Hazret-i Yusuf’un hikâyesi bunun en bariz bir delilidir. Hz. Yusuf henüz çocuk iken rüyasında on bir yıldızla güneş ve kamerin kendisine secde ettiklerini görmüş ve bunu ertesi gün babası Hz. Yakub’a anlatmış, o da bu rüyayı tâbir etmiş ve Hz. Yusuf’un büyük bir makama erişeceğini ‘ ve on bir kardeşiyle ana ve babasının, önünde hürmetle eğileceklerini söyleyerek, bunu şimdilik kardeşlerinden gizlemesini istemişti. Aradan yıllar geçmiş, Hz. Yusuf, Mısır Firavununun sarayında, tâbir edip gerçek çıkan rüyaları sayesinde büyük bir makama geçmiş ve meşhur hikâyesinde belirtildiği gibi, Mısır’a gelen kardeşleri ve ana babası huzurunda baş eğmişler ve böylece çocuk iken gördüğü rüya hakikat olmuş.

Eski çağlarda, rüyaya büyük önem veren insanlar, ondan faydalanma yoluna gitmişlerdi. Öyle ki rüya tabircilerinden uygun bir netice almadan savaşa bile gitmezlerdi.

Büyük İskender, seferlerinde daima yanında birkaç rüya tâbircisi bulundururdu. Onlara, gördüğü rüyaları tâbir ettirip ona göre hareket ederdi. Bir rivayete göre, muhasara ettiği bir kentin zaptı uzayınca bundan vazgeçmek istemiş, fakat o sıralarda gördüğü bir rüyayı tâbir eden yorumcuların zaferin yakın olduğunu söylemeleri üzerine savaşa devam etmiş ve gördüğü rüya gerçekleşerek kaleyi fethetmiş…

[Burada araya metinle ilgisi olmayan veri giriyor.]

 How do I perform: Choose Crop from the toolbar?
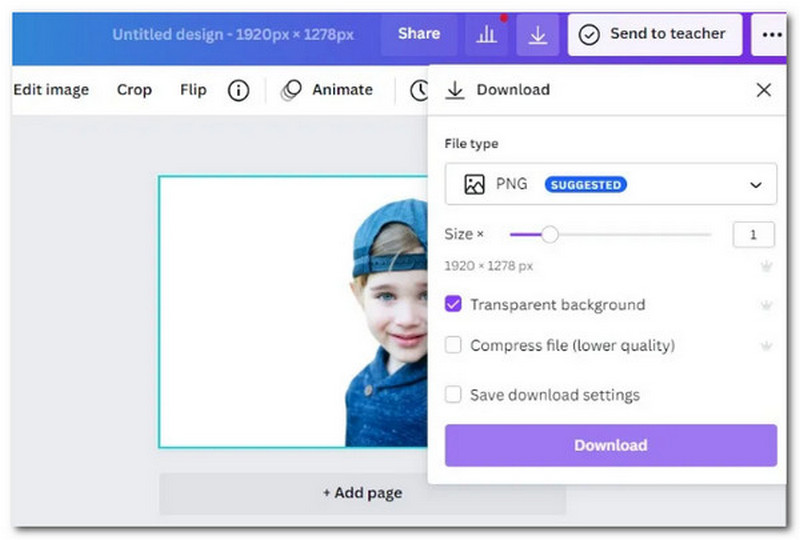pyautogui.click(x=134, y=90)
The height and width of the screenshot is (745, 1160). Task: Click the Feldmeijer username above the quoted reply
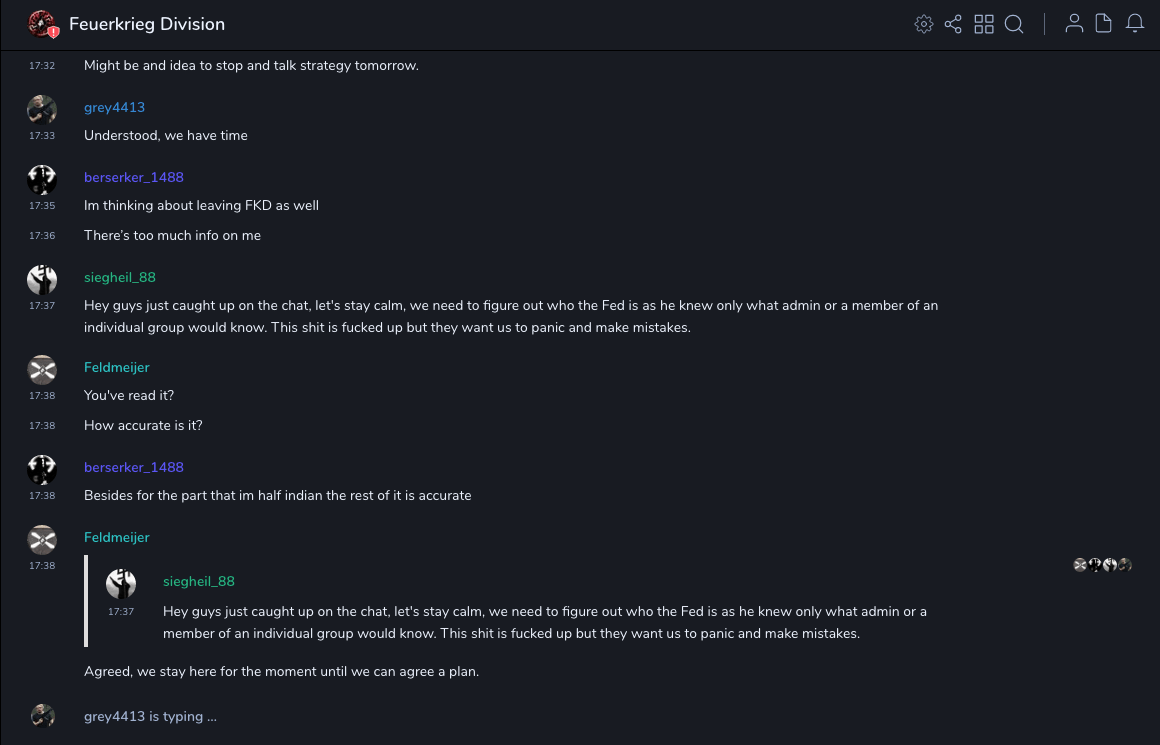tap(116, 537)
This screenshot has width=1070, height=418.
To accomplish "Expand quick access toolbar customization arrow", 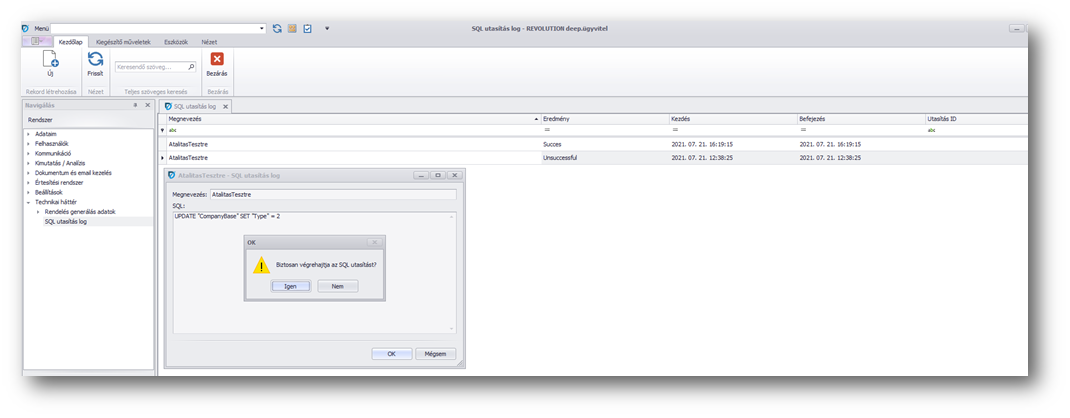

Rüyada, bazen görülen bir olay insanın ruhunda derin bir ıstırap bırakır, meselâ bir cinayete veya bir yangına şahit olunca, hemen uykusundan korku ile uyanır ve bir müddet o korkunç olayın. tesirinden kurtulamaz, kendine gelip bunun bir rüya olduğunu görünce içi rahat eder ve tekrar uykuya dalar. Halbuki bu olayları uyanık iken görse, her ne kadar korku ve heyecan geçirse de fazla ürkeklik duymaz ve rüyanın ruhunda bıraktığı tepkiyi duymaz. Rüyanın birçok tuhaflıkları vardır. Rüyada insan olmayacak şeyleri görür, yüzlerce yıl önce ölmüş meşhur bir şahsiyetle buluşur.

Bir felâkete uğrayıp acayip bir şekilde kurtulur. Bazen özlemini duyduğu gurbette olan yakınlarıyla görüşür. Rüyaların en hayret verici tarafı sür’atidir. Aslında bir kaç saat hattâ birkaç gün süren bir hâdise, rüyada birkaç dakika içinde olup biter. Yapılan incelemelere göre bir rüyanın süresi birkaç dakika ile bir saat kadardır. Vasati olarak yirmi dakika devam eder. Birçok hâdiseler rüya görmemize sebep olur. Bunları uykudan önce ve uyku esnasında olan hâdiseler diye iki kısma ayırabiliriz.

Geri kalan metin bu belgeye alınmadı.